U.N. Security Council to hold emergency meeting on Ukraine crisis

Louis Charbonneau

By Louis Charbonneau

UNITED NATIONS (Reuters) - The U.N. Security Council will hold a closed-door emergency session on the escalating crisis in Ukraine on Friday at the request of the new Kiev government, which warned that the situation in Crimea threatened Ukraine's territorial integrity.

Armed men took control of two airports in Ukraine's autonomous Crimea region earlier on Friday in what the country's leadership described as an invasion and occupation by Russian forces. Russia denied involvement in the airport seizures.

"Due to the deterioration of the situation in the Autonomous Republic of the Crimea, Ukraine, which threatens territorial integrity of Ukraine ... I have the honor to request an urgent meeting of the Security Council in accordance with Articles 34 and 35 of the U.N. Charter," Ukraine's U.N. Ambassador Yuriy Sergeyev wrote to Lithuanian Ambassador Raimonda Murmokaite.
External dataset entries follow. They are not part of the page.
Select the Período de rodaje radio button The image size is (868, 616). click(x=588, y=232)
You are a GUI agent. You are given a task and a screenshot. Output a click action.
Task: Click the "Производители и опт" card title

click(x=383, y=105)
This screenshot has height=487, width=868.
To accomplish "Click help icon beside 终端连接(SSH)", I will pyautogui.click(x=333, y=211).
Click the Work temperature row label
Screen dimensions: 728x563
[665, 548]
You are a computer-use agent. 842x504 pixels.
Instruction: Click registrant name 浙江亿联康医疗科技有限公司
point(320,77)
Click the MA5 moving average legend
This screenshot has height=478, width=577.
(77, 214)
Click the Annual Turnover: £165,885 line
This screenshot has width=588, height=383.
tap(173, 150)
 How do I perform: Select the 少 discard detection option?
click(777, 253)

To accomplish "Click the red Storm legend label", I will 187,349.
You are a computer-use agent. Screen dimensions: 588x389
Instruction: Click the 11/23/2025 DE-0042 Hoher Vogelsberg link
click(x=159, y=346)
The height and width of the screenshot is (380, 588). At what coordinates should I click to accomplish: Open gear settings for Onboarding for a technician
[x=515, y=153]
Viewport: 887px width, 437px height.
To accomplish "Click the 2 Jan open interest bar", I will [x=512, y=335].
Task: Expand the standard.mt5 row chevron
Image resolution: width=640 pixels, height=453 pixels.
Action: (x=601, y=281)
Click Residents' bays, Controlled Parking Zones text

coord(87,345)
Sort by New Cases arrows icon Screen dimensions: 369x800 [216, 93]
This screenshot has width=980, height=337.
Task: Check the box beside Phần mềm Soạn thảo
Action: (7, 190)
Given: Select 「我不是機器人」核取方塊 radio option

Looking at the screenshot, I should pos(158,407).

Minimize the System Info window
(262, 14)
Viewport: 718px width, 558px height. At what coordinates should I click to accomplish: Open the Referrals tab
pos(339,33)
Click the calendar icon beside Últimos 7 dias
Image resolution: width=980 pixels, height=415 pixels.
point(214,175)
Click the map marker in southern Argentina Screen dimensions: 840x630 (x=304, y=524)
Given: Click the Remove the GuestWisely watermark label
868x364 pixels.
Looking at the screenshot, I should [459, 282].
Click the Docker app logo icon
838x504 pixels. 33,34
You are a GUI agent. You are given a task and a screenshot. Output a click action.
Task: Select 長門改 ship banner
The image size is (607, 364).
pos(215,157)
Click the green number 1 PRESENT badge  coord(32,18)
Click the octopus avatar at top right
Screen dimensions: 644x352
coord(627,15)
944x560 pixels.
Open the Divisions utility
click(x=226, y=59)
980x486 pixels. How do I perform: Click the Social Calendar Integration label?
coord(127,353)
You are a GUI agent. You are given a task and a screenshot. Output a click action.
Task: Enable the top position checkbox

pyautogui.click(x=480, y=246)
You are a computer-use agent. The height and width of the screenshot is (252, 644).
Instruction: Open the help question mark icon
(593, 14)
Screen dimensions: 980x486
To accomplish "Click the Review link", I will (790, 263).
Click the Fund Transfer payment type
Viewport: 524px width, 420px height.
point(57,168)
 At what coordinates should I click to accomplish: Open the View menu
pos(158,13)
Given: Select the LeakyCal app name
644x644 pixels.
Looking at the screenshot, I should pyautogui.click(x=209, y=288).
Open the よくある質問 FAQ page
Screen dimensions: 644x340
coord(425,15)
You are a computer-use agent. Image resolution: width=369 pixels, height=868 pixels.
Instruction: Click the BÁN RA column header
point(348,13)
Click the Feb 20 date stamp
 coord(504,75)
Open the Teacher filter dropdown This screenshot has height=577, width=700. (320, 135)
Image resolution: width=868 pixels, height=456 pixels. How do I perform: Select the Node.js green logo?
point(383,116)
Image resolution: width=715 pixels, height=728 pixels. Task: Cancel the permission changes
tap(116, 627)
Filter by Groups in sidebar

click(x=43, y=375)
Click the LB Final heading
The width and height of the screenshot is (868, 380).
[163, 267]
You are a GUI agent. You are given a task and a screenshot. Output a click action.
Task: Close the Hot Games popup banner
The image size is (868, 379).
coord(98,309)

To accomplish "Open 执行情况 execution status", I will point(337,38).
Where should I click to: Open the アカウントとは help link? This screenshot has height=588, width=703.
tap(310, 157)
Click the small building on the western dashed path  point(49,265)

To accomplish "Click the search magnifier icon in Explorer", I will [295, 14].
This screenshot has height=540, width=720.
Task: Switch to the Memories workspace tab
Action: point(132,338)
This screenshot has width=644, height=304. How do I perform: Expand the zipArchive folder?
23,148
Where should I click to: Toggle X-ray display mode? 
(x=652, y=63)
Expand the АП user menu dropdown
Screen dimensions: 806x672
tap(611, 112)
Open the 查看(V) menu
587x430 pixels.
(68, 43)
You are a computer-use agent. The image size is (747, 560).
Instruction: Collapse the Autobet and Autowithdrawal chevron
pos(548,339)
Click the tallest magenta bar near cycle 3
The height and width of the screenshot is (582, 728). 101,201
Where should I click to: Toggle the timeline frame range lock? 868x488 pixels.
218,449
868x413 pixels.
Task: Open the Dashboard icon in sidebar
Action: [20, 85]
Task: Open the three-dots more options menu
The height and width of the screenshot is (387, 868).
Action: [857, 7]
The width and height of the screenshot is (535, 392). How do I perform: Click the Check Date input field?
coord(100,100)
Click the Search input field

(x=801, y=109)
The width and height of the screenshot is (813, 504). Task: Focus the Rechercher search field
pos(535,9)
Murmokaite is president of the Security Council for the month of February. Her mission confirmed on Twitter that the meeting would take place at 3:00 p.m. EST (2000 GMT) on Friday.

Article 34 of the U.N. charter talks about the power of the 15-nation council to investigate disputes or "international friction" to determine whether international peace and security is in jeopardy.

It was not clear what the council could do at the meeting, which will take place behind closed doors. Russia is a veto-wielding permanent member of the Security Council and, therefore, able to block any proposed action by its members.

Diplomats said Russia, which has criticized Ukraine's new government and voiced support for ousted Ukrainian President Viktor Yanukovich, had attempted to delay the meeting.

A spokesman for Russia's U.N. mission declined to comment.

The Ukrainian letter to Lithuania, which was obtained by Reuters, came hours after Ukraine's parliament said it would appeal to the council to call a session to consider the problems in Ukraine in the light of a 1993 understanding in which the big powers agreed to guarantee Ukrainian territorial integrity.

In its letter, Ukraine, which is not a member of the council, requested the right to participate in the meeting.